‘Er bestaan ook Syrische vrijwilligers op aarde’
15 mei 2018
door Mohammad Kafina en
SYVNL steunt vluchtelingen bij het opzetten van veelbelovende projecten door ze de noodzakelijke kennis, middelen en financiële hulp te bieden. Met een leeftijd van slechts 22 jaar wist Mohammed Badran al een stempel te drukken op inspanningen die vluchtelingen in Europese samenlevingen een actieve rol geven.
Mohammed is een Syrische student die naar Nederland gevlucht is. Hij is 22 jaar oud en studeert Culturele Antropologie en Ontwikkelingssociologie aan de Vrije Universiteit van Amsterdam (VU). Daarnaast is hij vrijwilliger in het netwerk van Syrische vrijwilligers in Nederland (SYVNL).

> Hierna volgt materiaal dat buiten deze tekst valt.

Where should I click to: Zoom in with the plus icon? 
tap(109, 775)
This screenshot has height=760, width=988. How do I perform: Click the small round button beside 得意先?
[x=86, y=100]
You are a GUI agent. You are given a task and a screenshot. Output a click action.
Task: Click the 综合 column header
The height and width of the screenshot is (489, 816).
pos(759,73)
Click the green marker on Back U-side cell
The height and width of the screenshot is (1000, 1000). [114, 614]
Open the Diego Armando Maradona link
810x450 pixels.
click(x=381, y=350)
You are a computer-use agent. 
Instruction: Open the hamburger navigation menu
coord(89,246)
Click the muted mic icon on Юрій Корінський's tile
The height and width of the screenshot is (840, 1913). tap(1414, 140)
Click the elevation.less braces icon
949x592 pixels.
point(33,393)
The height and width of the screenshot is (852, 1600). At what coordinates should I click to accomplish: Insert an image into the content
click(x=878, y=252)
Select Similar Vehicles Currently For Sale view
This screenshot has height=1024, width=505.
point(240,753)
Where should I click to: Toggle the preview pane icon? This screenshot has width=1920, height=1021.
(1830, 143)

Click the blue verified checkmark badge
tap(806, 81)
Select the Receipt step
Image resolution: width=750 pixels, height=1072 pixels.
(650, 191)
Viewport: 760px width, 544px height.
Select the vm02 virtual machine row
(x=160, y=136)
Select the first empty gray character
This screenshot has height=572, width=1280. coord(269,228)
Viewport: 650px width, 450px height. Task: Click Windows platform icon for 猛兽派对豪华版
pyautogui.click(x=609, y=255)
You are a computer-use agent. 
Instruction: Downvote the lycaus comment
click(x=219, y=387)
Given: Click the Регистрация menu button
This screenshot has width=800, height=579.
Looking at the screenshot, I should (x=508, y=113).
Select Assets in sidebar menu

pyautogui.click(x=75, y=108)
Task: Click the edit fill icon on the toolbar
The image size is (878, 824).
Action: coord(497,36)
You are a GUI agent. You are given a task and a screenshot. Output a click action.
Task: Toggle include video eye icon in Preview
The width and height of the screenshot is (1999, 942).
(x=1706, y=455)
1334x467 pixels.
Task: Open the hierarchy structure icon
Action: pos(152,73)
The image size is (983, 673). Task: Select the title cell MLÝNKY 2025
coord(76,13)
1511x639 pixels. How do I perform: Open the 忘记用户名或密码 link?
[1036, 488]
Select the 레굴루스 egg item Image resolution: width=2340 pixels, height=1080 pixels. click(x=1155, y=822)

Ondervond je moeilijkheden bij je emigratie van Syrië naar Nederland?
Elk begin kent moeilijkheden. Ik kon pas in september 2016 weer plaatsnemen in de studiebanken. Het kostte mij drie jaar om dat voor elkaar te krijgen. Sinds november 2013 ben ik in Nederland.
Hoe verliep de asielprocedure in Nederland?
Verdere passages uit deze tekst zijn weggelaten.